→ **Extract**
★ ★ ★ ★ ★
Re: [announce] URF: a new replacement for RDF, XML, and JSON

I like it so far.  There are some areas of comments that come to mind 
initially.  I definitely have an interest in at least talking through 
some solutions and possibly helping with specification if they are not 
already solved.  I like RDF and various semantic web efforts and I don't 
want to slow anything down, but alternatives should be examined as there 
is a bit of pain here and there.

What specific improvements does URF have over RDF and RDF/*?  Have you 
built a clear comparison yet?

There are reasons to have data / knowledge in an XML format, even if the 
native / better format isn't XML.  While RDF/XML is somewhat reasonable, 
what improvements might result from URF->XURF?  You say that URF is a 
superset.  What would need to be added?

How does URF handle reification?  I've come to believe that reification 
needs to be handled better; in some sense everything should be reified 
by default in a way that doesn't require you to burst a statement into 
3+ statements just to refer to it (what I think of as "long-hand 
reification").

N- Related to reification, there are many types of properties that might 
need to be pervasively tracked in a set of statements.  These should not 
have to trigger long-hand reification and there should be some way to 
avoid statement explosion.  Examples of this might be source of a 
statement, probability or trust, date/time stamp, and similar.  Ideally, 
there would be a concise way to optionally associate such metadata 
without resorting to reification or even to separate statements.  This 
may sound like I'm trying to drag relational concepts into the Semantic 
Web, but I don't think of it that way.  It is more like giving depth to 
data that is being treated in a purely semantic web fashion, dragging 
metadata along while keeping queries or reasoning simple.  The result 
set can then be reasoned on in either the data/metadata bound or unbound 
way.  Here is some more detail along these lines that I wrote back on 
Sept. 6th:

> Why Triples and not Quads?  The response of some is that they are 
> quads, just not explicit in the typical syntaxes, except N3 where you 
> can (re)state a triple as the subject of another triple, thereby 
> meta-referencing it.  (This is still ambiguous, as noted in: [1].)
★ ★ ★ ★ ★
→ **Set problem 1**
Name the formats that the header of the message says URF is meant to replace.
→ **Set problem 2**
From the entries, extract the stretch from the line containing "Investigación (1149, 707)" through the line containing "IT (2451) (70, 636)", both lines included, reproducing each line exactly.
★ ★ ★ ★ ★
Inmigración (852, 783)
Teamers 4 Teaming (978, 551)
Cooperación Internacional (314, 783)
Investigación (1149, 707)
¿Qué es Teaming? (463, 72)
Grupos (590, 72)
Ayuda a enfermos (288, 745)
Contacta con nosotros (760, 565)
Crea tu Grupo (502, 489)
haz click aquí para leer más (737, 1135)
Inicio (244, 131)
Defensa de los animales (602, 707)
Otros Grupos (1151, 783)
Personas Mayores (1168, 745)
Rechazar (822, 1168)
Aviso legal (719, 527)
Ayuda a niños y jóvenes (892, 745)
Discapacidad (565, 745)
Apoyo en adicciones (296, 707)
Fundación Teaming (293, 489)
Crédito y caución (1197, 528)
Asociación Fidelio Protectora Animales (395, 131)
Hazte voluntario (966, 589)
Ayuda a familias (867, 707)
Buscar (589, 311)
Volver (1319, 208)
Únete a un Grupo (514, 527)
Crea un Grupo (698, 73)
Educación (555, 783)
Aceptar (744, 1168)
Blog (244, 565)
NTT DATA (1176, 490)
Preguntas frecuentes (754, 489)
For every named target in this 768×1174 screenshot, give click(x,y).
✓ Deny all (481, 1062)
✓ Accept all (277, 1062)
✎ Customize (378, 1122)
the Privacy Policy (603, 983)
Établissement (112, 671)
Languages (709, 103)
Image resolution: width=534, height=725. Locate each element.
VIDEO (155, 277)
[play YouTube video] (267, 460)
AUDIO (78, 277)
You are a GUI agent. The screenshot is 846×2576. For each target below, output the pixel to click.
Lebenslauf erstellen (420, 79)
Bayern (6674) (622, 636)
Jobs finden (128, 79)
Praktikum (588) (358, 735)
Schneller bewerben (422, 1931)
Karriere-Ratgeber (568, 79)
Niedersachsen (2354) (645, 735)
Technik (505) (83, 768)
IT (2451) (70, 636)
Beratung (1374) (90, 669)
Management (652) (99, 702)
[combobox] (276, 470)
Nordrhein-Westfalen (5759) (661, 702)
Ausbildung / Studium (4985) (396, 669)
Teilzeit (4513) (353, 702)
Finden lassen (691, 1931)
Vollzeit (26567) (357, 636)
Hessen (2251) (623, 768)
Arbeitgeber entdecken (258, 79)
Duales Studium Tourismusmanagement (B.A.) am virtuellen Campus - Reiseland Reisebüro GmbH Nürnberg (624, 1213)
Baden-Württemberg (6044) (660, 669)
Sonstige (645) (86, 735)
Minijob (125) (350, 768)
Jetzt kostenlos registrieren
★ ★ ★ ★ ★
→ **Result 1**
RDF, XML, and JSON

→ **Result 2**
Investigación (1149, 707)
¿Qué es Teaming? (463, 72)
Grupos (590, 72)
Ayuda a enfermos (288, 745)
Contacta con nosotros (760, 565)
Crea tu Grupo (502, 489)
haz click aquí para leer más (737, 1135)
Inicio (244, 131)
Defensa de los animales (602, 707)
Otros Grupos (1151, 783)
Personas Mayores (1168, 745)
Rechazar (822, 1168)
Aviso legal (719, 527)
Ayuda a niños y jóvenes (892, 745)
Discapacidad (565, 745)
Apoyo en adicciones (296, 707)
Fundación Teaming (293, 489)
Crédito y caución (1197, 528)
Asociación Fidelio Protectora Animales (395, 131)
Hazte voluntario (966, 589)
Ayuda a familias (867, 707)
Buscar (589, 311)
Volver (1319, 208)
Únete a un Grupo (514, 527)
Crea un Grupo (698, 73)
Educación (555, 783)
Aceptar (744, 1168)
Blog (244, 565)
NTT DATA (1176, 490)
Preguntas frecuentes (754, 489)
For every named target in this 768×1174 screenshot, give click(x,y).
✓ Deny all (481, 1062)
✓ Accept all (277, 1062)
✎ Customize (378, 1122)
the Privacy Policy (603, 983)
Établissement (112, 671)
Languages (709, 103)
Image resolution: width=534, height=725. Locate each element.
VIDEO (155, 277)
[play YouTube video] (267, 460)
AUDIO (78, 277)
You are a GUI agent. The screenshot is 846×2576. For each target below, output the pixel to click.
Lebenslauf erstellen (420, 79)
Bayern (6674) (622, 636)
Jobs finden (128, 79)
Praktikum (588) (358, 735)
Schneller bewerben (422, 1931)
Karriere-Ratgeber (568, 79)
Niedersachsen (2354) (645, 735)
Technik (505) (83, 768)
IT (2451) (70, 636)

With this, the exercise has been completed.